#### [Exercise objective]
Replace "Instruction" with "Directive" everywhere in the records below and leave everything else as it is.

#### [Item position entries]
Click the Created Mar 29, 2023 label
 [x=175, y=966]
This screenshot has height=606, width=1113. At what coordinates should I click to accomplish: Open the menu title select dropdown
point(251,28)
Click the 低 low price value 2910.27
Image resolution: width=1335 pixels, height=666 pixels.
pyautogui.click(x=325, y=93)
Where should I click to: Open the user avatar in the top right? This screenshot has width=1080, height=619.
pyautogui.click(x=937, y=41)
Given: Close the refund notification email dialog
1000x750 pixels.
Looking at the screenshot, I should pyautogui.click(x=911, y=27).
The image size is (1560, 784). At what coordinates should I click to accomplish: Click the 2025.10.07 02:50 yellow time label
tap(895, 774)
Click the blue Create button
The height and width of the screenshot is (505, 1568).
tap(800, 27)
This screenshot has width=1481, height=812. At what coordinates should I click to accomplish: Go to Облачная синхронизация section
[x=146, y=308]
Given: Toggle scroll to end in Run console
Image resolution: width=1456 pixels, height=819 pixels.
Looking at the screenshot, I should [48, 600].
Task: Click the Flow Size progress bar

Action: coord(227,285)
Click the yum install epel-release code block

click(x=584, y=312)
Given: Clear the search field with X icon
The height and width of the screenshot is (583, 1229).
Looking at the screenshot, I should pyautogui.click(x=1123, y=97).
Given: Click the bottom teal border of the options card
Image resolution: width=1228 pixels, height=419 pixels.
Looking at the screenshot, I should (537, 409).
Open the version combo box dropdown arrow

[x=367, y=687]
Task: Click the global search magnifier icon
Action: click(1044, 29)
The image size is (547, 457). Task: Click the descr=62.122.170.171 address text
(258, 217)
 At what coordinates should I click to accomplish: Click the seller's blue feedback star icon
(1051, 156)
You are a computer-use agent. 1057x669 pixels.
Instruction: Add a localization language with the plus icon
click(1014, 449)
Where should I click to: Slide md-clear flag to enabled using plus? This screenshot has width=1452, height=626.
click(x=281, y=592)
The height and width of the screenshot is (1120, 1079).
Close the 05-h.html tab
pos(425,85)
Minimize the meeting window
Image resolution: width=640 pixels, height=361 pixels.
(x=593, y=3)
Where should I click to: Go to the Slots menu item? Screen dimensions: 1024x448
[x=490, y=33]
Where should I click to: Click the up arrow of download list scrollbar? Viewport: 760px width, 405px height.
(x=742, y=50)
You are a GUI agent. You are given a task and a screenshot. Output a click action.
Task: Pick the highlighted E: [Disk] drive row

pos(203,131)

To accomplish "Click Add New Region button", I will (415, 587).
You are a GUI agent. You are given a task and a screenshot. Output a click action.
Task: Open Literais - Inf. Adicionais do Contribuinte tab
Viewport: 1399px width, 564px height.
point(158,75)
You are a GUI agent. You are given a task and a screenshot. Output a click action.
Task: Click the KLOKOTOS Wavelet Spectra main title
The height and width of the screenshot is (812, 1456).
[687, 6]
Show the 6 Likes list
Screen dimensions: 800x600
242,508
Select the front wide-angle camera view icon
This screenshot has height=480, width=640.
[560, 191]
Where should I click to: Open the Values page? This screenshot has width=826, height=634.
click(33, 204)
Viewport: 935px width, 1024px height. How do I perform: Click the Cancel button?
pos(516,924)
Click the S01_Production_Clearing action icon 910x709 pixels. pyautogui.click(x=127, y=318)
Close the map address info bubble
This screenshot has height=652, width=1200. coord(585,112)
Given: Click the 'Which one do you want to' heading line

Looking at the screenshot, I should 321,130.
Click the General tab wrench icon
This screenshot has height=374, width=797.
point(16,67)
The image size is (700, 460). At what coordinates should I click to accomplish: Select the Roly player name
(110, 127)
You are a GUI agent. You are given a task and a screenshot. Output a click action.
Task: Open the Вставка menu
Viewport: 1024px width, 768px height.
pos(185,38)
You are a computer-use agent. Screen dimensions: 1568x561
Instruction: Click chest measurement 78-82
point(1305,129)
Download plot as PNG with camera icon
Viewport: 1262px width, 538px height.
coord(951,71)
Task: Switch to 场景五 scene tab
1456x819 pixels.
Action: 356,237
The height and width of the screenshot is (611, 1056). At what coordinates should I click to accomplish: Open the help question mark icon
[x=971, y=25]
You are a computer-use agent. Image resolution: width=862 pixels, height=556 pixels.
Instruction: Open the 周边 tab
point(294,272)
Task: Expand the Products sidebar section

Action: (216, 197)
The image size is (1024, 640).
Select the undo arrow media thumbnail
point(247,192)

#### [Solution to this problem]
Click the Created Mar 29, 2023 label
 [x=175, y=966]
This screenshot has height=606, width=1113. At what coordinates should I click to accomplish: Open the menu title select dropdown
point(251,28)
Click the 低 low price value 2910.27
Image resolution: width=1335 pixels, height=666 pixels.
pyautogui.click(x=325, y=93)
Where should I click to: Open the user avatar in the top right? This screenshot has width=1080, height=619.
pyautogui.click(x=937, y=41)
Given: Close the refund notification email dialog
1000x750 pixels.
Looking at the screenshot, I should pyautogui.click(x=911, y=27).
The image size is (1560, 784). At what coordinates should I click to accomplish: Click the 2025.10.07 02:50 yellow time label
tap(895, 774)
Click the blue Create button
The height and width of the screenshot is (505, 1568).
tap(800, 27)
This screenshot has width=1481, height=812. At what coordinates should I click to accomplish: Go to Облачная синхронизация section
[x=146, y=308]
Given: Toggle scroll to end in Run console
Image resolution: width=1456 pixels, height=819 pixels.
Looking at the screenshot, I should [48, 600].
Task: Click the Flow Size progress bar

Action: coord(227,285)
Click the yum install epel-release code block

click(x=584, y=312)
Given: Clear the search field with X icon
The height and width of the screenshot is (583, 1229).
Looking at the screenshot, I should pyautogui.click(x=1123, y=97).
Given: Click the bottom teal border of the options card
Image resolution: width=1228 pixels, height=419 pixels.
Looking at the screenshot, I should (537, 409).
Open the version combo box dropdown arrow

[x=367, y=687]
Task: Click the global search magnifier icon
Action: click(1044, 29)
The image size is (547, 457). Task: Click the descr=62.122.170.171 address text
(258, 217)
 At what coordinates should I click to accomplish: Click the seller's blue feedback star icon
(1051, 156)
You are a computer-use agent. 1057x669 pixels.
Directive: Add a localization language with the plus icon
click(1014, 449)
Where should I click to: Slide md-clear flag to enabled using plus? This screenshot has width=1452, height=626.
click(x=281, y=592)
The height and width of the screenshot is (1120, 1079).
Close the 05-h.html tab
pos(425,85)
Minimize the meeting window
Image resolution: width=640 pixels, height=361 pixels.
(x=593, y=3)
Where should I click to: Go to the Slots menu item? Screen dimensions: 1024x448
[x=490, y=33]
Where should I click to: Click the up arrow of download list scrollbar? Viewport: 760px width, 405px height.
(x=742, y=50)
You are a GUI agent. You are given a task and a screenshot. Output a click action.
Task: Pick the highlighted E: [Disk] drive row

pos(203,131)

To accomplish "Click Add New Region button", I will (415, 587).
You are a GUI agent. You are given a task and a screenshot. Output a click action.
Task: Open Literais - Inf. Adicionais do Contribuinte tab
Viewport: 1399px width, 564px height.
point(158,75)
You are a GUI agent. You are given a task and a screenshot. Output a click action.
Task: Click the KLOKOTOS Wavelet Spectra main title
The height and width of the screenshot is (812, 1456).
[687, 6]
Show the 6 Likes list
Screen dimensions: 800x600
242,508
Select the front wide-angle camera view icon
This screenshot has height=480, width=640.
[560, 191]
Where should I click to: Open the Values page? This screenshot has width=826, height=634.
click(33, 204)
Viewport: 935px width, 1024px height. How do I perform: Click the Cancel button?
pos(516,924)
Click the S01_Production_Clearing action icon 910x709 pixels. pyautogui.click(x=127, y=318)
Close the map address info bubble
This screenshot has height=652, width=1200. coord(585,112)
Given: Click the 'Which one do you want to' heading line

Looking at the screenshot, I should 321,130.
Click the General tab wrench icon
This screenshot has height=374, width=797.
point(16,67)
The image size is (700, 460). At what coordinates should I click to accomplish: Select the Roly player name
(110, 127)
You are a GUI agent. You are given a task and a screenshot. Output a click action.
Task: Open the Вставка menu
Viewport: 1024px width, 768px height.
pos(185,38)
You are a computer-use agent. Screen dimensions: 1568x561
Directive: Click chest measurement 78-82
point(1305,129)
Download plot as PNG with camera icon
Viewport: 1262px width, 538px height.
coord(951,71)
Task: Switch to 场景五 scene tab
1456x819 pixels.
Action: 356,237
The height and width of the screenshot is (611, 1056). At what coordinates should I click to accomplish: Open the help question mark icon
[x=971, y=25]
You are a computer-use agent. Image resolution: width=862 pixels, height=556 pixels.
Directive: Open the 周边 tab
point(294,272)
Task: Expand the Products sidebar section

Action: (216, 197)
The image size is (1024, 640).
Select the undo arrow media thumbnail
point(247,192)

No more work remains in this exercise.